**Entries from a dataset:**
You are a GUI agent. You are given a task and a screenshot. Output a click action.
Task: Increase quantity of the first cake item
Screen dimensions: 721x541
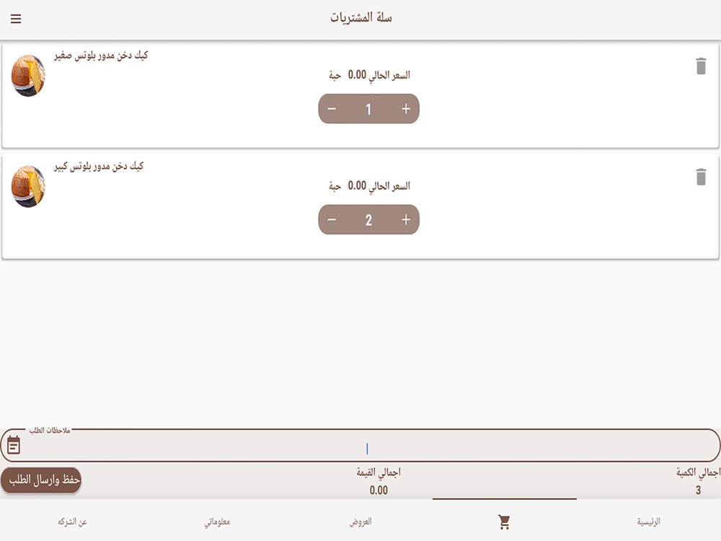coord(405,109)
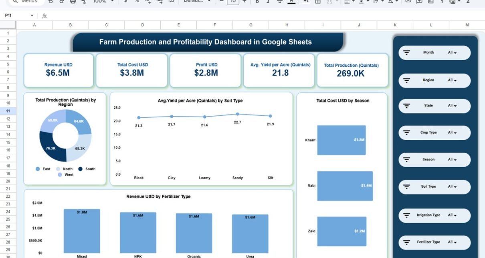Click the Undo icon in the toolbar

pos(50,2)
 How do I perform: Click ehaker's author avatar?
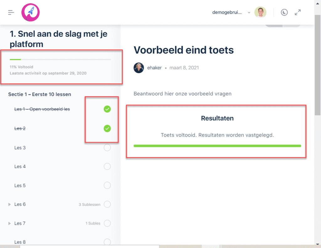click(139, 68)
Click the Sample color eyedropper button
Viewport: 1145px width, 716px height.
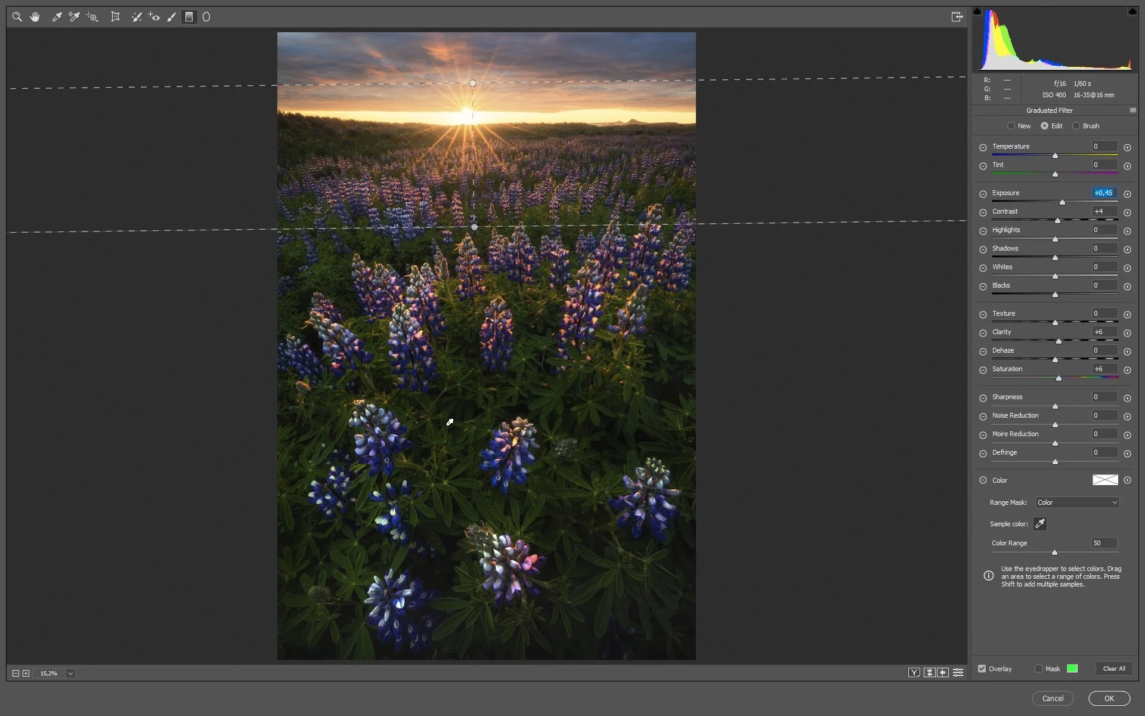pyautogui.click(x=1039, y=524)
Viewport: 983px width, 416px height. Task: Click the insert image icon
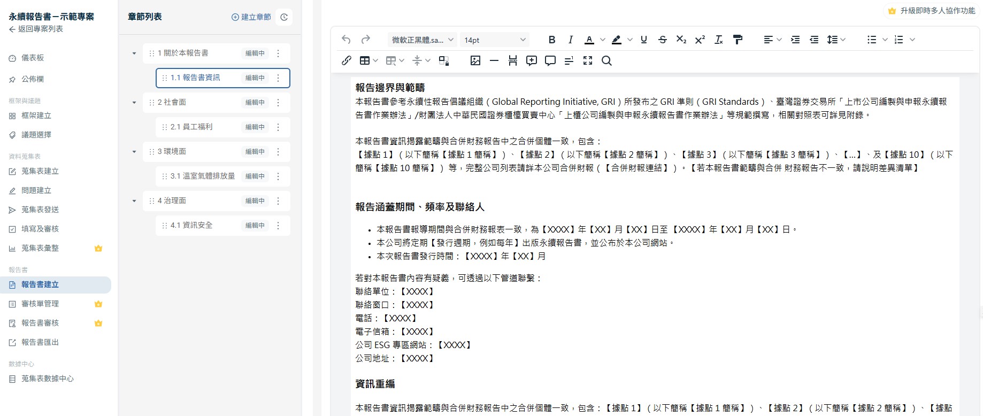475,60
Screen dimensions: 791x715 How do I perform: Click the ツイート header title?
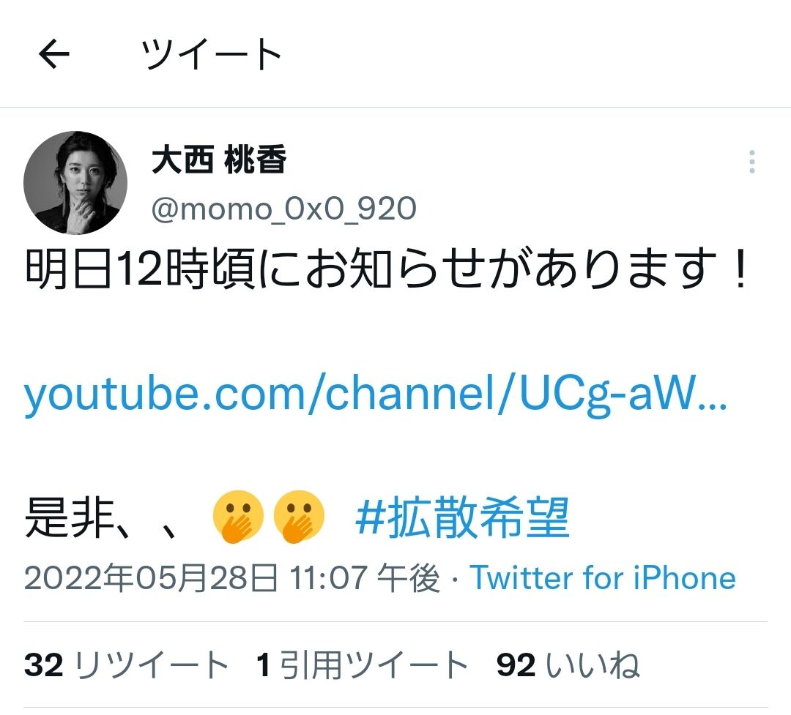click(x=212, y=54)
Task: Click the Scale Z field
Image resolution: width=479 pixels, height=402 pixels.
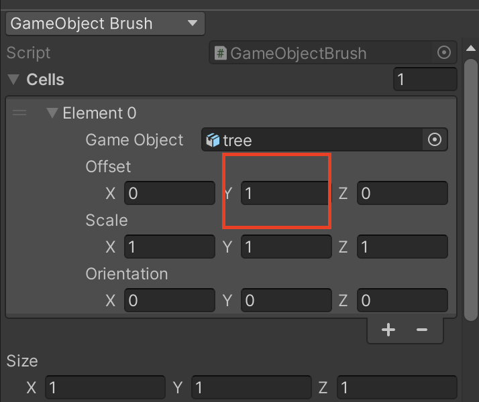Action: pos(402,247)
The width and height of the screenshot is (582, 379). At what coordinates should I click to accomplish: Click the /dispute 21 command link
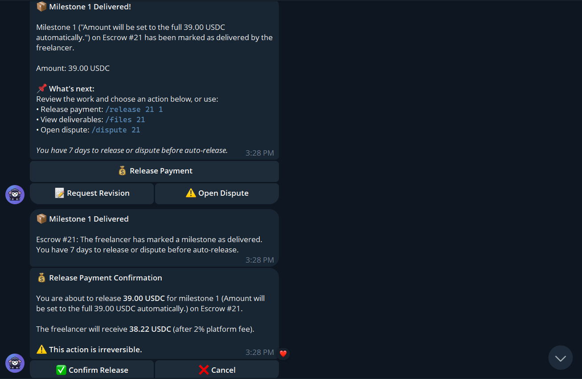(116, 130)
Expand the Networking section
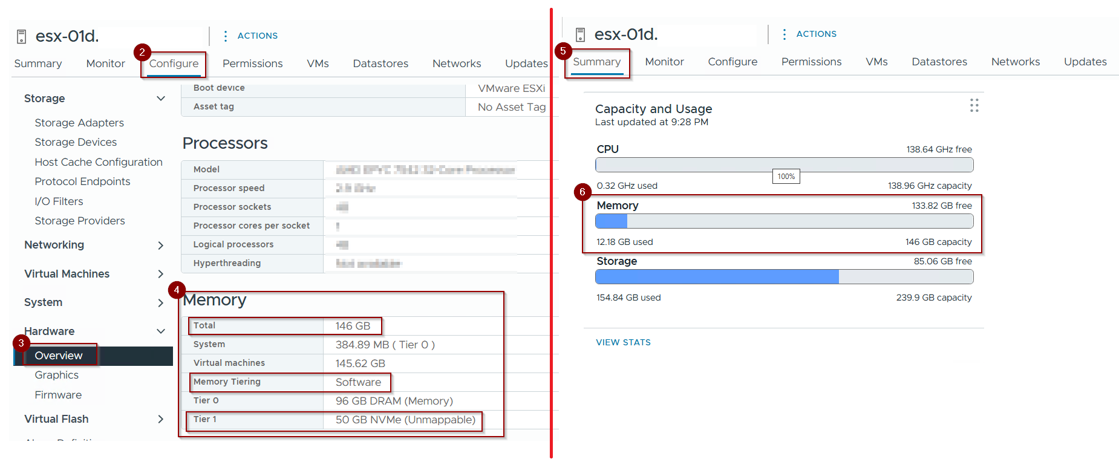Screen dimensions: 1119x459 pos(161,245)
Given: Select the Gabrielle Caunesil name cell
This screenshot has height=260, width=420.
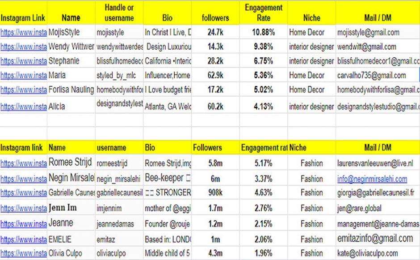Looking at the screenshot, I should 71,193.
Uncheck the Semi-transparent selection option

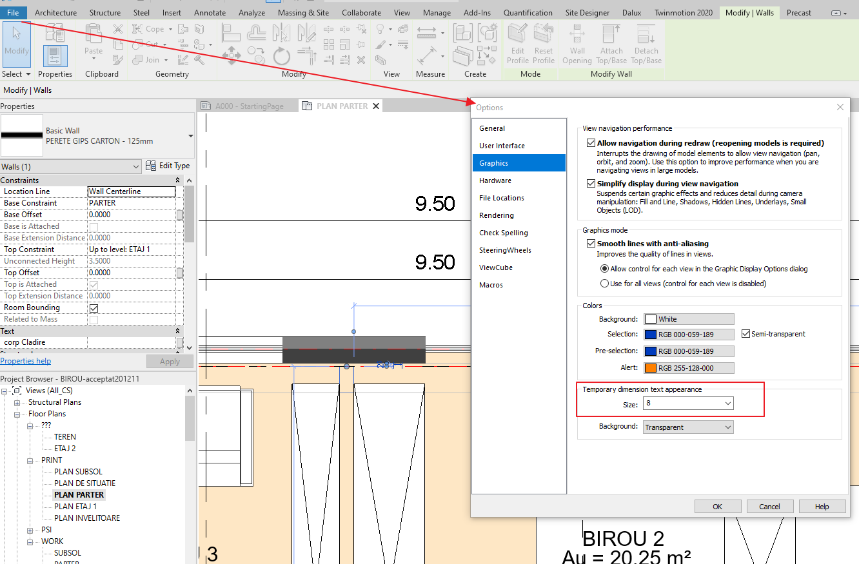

**What you have to do:** Rewrite the lines of all the entries above as a Markdown table with the columns "Row" and "Line", numbering each row and omitting blank lines. Leave the pictures out.

**Answer to the exercise:**
| Row | Line |
|---|---|
| 1 | You are a GUI agent. You are given a task and a screenshot. Output a click action. |
| 2 | Task: Increase quantity of the first cake item |
| 3 | Screen dimensions: 721x541 |
| 4 | coord(405,109) |
| 5 | Click the Undo icon in the toolbar |
| 6 | pos(50,2) |
| 7 |  How do I perform: Click ehaker's author avatar? |
| 8 | click(139, 68) |
| 9 | Click the Sample color eyedropper button |
| 10 | Viewport: 1145px width, 716px height. |
| 11 | pyautogui.click(x=1039, y=524) |
| 12 | Viewport: 983px width, 416px height. Task: Click the insert image icon |
| 13 | 475,60 |
| 14 | Screen dimensions: 791x715 How do I perform: Click the ツイート header title? |
| 15 | click(x=212, y=54) |
| 16 | Task: Click the Scale Z field |
| 17 | Image resolution: width=479 pixels, height=402 pixels. |
| 18 | Action: pos(402,247) |
| 19 | The width and height of the screenshot is (582, 379). At what coordinates should I click to accomplish: Click the /dispute 21 command link |
| 20 | (116, 130) |
| 21 | Expand the Networking section |
| 22 | Screen dimensions: 1119x459 pos(161,245) |
| 23 | Given: Select the Gabrielle Caunesil name cell |
| 24 | This screenshot has height=260, width=420. |
| 25 | Looking at the screenshot, I should 71,193. |
| 26 | Uncheck the Semi-transparent selection option |